Charles-Jacob Guillemain

Nous savons peu de choses sur Charles-Jacob Guillemain (1750–1799).

Il débute sa carrière dans les années 1775, au théâtre de Lécluze, peu avant la création d’ Arlequin marchand de poupées.

Entre 1785 et 1790, il est répétiteur pour les enfants-acteurs de la troupe des Petits-Comédiens de S. A. S. le comte de Beaujolais et en est l’un des auteurs les plus prisés.

Guillemain écrit de nombreuses comédies mettant en scène des personnages du peuple et use souvent de la langue poissarde et du patois de convention. Il déploie dans ses comédies, ses opéras-comiques, ses mélodrames une variété incontestable de tons.

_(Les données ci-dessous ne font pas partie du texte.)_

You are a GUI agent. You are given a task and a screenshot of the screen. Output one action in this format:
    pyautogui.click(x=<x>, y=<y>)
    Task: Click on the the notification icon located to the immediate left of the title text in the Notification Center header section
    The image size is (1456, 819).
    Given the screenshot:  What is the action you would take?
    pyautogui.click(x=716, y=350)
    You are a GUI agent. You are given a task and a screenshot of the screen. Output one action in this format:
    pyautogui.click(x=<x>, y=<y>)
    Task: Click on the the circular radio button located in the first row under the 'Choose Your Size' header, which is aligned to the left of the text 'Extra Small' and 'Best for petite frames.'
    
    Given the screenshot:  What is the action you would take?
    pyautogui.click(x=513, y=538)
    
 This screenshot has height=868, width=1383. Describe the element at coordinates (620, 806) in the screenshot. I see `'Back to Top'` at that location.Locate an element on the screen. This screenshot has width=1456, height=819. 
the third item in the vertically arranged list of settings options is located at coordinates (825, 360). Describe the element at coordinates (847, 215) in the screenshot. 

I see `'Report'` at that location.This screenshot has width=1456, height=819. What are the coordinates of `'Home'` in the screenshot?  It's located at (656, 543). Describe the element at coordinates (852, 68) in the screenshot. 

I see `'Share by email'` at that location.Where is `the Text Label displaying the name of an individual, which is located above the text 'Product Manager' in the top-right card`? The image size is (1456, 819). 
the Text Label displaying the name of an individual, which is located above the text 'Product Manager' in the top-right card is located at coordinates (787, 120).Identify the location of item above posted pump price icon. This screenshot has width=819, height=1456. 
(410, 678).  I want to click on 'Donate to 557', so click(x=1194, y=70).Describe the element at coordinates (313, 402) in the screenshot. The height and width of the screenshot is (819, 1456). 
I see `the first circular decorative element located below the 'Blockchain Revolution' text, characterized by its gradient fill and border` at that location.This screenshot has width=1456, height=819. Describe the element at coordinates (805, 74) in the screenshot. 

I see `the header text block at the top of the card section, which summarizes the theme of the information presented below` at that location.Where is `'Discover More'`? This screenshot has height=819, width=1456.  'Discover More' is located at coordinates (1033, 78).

Grand amateur de théâtre lyrique ; il propose en 1790, peu avant d’écrire pour le théâtre du Vaudeville, Tarare régnant ou l’Île d’Ormus heureuse, suite de l’opéra Tarare de Beaumarchais et Salieri, sous forme de mélodrame en trois actes.

Arlequin marchand de poupées n’est pas seulement l’un des premiers mélodrames comiques, c’est aussi la première pièce en musique de Guillemain : il y montre déjà sa maîtrise de la dramaturgie musicale.